# DATA LISTING:

►

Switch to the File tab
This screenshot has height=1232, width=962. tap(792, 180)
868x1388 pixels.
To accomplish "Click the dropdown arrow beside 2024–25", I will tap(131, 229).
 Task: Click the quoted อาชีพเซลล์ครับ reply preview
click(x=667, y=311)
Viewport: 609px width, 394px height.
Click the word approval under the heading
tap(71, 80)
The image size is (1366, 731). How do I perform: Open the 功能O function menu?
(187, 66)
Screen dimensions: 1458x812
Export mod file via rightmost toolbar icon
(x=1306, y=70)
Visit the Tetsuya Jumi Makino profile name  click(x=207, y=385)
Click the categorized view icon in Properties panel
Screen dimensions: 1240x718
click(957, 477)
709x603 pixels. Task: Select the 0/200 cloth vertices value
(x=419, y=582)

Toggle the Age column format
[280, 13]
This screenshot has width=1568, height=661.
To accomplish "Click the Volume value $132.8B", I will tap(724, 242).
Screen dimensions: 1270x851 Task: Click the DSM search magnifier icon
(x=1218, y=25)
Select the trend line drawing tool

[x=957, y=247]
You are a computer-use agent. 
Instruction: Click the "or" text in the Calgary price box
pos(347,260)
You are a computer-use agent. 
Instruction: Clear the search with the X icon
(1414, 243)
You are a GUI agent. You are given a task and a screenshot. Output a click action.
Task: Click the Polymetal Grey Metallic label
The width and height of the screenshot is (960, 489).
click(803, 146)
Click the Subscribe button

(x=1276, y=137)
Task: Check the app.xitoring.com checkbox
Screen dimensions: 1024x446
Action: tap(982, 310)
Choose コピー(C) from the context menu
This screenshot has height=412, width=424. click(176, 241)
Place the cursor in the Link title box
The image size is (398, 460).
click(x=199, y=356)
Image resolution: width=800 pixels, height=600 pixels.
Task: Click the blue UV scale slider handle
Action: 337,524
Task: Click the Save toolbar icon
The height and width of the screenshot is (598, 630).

◄

# YOUR OBJECTIVE:
Pick out every line in the material above that contains the string "height" and copy each of those lines in full.

# RESPONSE BELOW:
This screenshot has height=1232, width=962. tap(792, 180)
Viewport: 609px width, 394px height.
This screenshot has width=1568, height=661.
The width and height of the screenshot is (960, 489).
This screenshot has height=412, width=424. click(176, 241)
Image resolution: width=800 pixels, height=600 pixels.
The height and width of the screenshot is (598, 630).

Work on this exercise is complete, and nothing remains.